**To do**: Reproduce exactly the lines from the line containing "Nombre (16, 1912)" through the last line of the listing, and no others.

**Extracted data**:
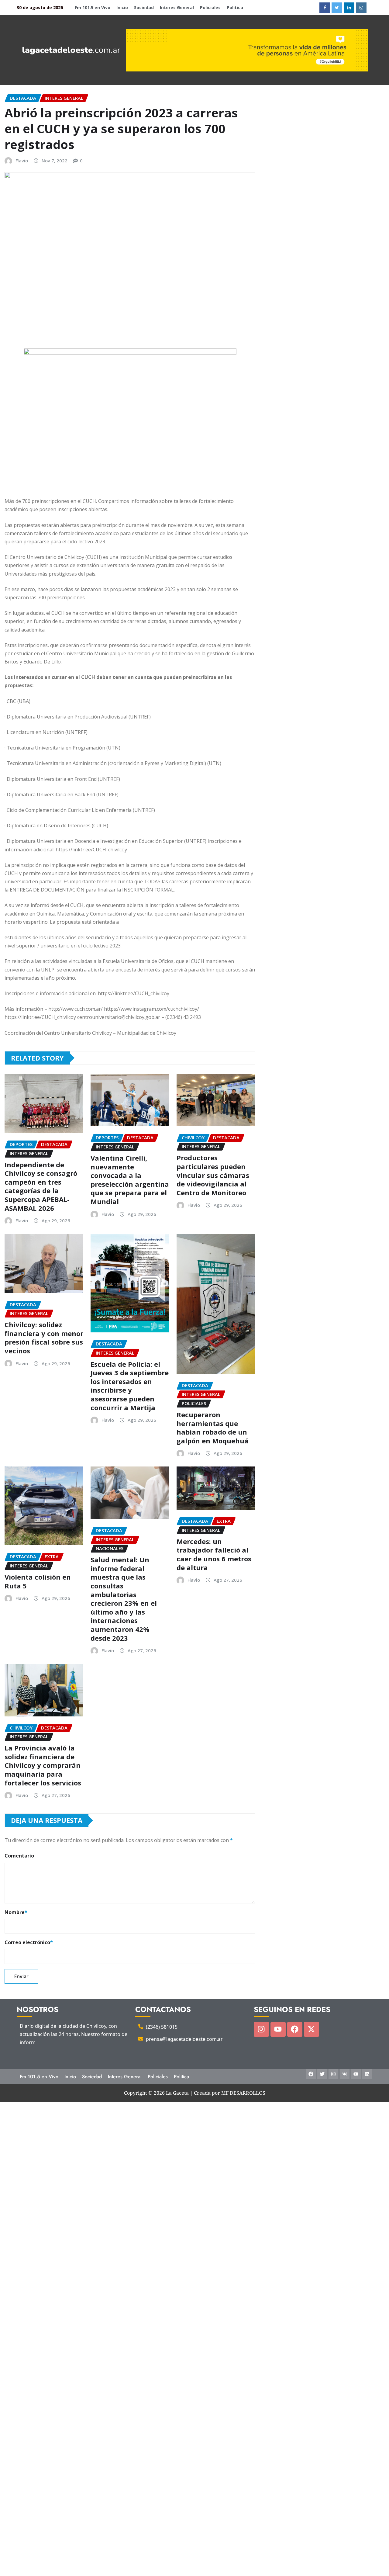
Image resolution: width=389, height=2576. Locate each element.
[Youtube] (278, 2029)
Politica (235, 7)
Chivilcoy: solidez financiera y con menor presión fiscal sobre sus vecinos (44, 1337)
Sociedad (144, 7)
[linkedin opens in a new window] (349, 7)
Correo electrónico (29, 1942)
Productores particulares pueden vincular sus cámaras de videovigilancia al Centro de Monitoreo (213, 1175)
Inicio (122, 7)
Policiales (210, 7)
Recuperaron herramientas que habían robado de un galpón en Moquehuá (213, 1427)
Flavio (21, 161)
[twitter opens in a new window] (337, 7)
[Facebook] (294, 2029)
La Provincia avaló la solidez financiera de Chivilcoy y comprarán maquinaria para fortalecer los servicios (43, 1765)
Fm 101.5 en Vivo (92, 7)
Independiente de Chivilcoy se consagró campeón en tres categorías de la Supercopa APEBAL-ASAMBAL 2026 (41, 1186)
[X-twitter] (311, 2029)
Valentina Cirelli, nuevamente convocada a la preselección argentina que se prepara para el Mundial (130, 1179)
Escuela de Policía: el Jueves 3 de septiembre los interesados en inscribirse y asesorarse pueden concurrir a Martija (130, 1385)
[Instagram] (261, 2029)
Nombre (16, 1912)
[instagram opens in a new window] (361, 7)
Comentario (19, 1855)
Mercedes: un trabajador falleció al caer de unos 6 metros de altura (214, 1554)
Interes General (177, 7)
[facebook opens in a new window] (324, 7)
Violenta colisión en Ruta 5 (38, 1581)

**Your response**:
Nombre (16, 1912)
[instagram opens in a new window] (361, 7)
Comentario (19, 1855)
Mercedes: un trabajador falleció al caer de unos 6 metros de altura (214, 1554)
Interes General (177, 7)
[facebook opens in a new window] (324, 7)
Violenta colisión en Ruta 5 (38, 1581)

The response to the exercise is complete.